Popriadukhina now lives hundreds of kilometres away in central Ukraine in a ramshackle house provided by authorities, among nearly 4 million people displaced within the country and more than 5 million who have sought refuge across Europe. Many of them fear they will never see their homes again.

Her story underscores a grim reality towns and villages dotted with memorials to fallen soldiers, families coping with missing relatives, and communities wrestling with insecure futures. One of Popriadukhina’s sons is reported missing, and the other is believed to be held by Russian forces, a fate shared by tens of thousands of Ukrainians. Kyiv says more than 70,000 soldiers and civilians remain unaccounted for, in addition to the tens of thousands killed in the conflict.

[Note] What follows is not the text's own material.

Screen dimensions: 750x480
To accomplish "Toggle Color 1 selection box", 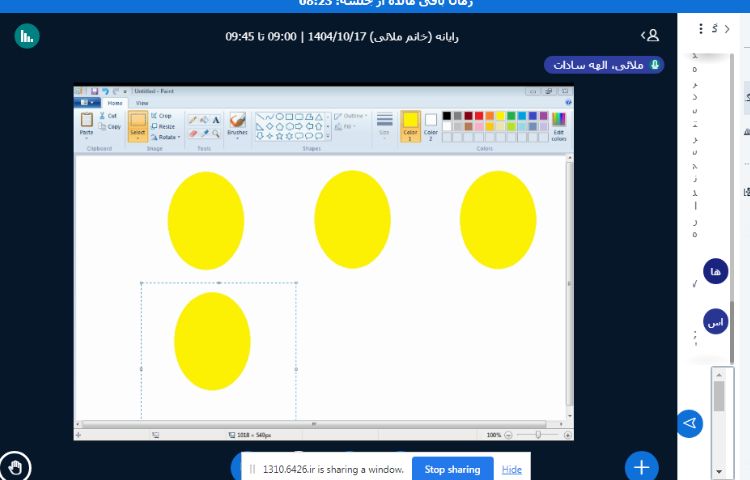I will [410, 124].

The contested Donbas region Ukraine’s industrialised eastern provinces of Donetsk and Luhansk remains central to diplomatic efforts to end the war. Russia has demanded Kyiv cede the remaining territory it has yet to control, a proposal firmly rejected by Ukrainian President Volodymyr Zelenskiy, who insists the fight is about people and national independence, not merely land.

Humanitarian organisations warn that many internally displaced families are running out of savings and coping with dwindling aid, forcing them into precarious living conditions and difficult trade‑offs between basic needs such as food, health and heating.

Despite the suffering, Popriadukhina and others like her remain determined to stay in Ukraine. “I won’t leave my country,” she said, even as the war drags on and the spectre of loss looms large over daily life.

The profound grief of missing homes and loved ones continues to ripple through Ukrainian society, testifying to the war’s persistent human cost and the resilience of those enduring it.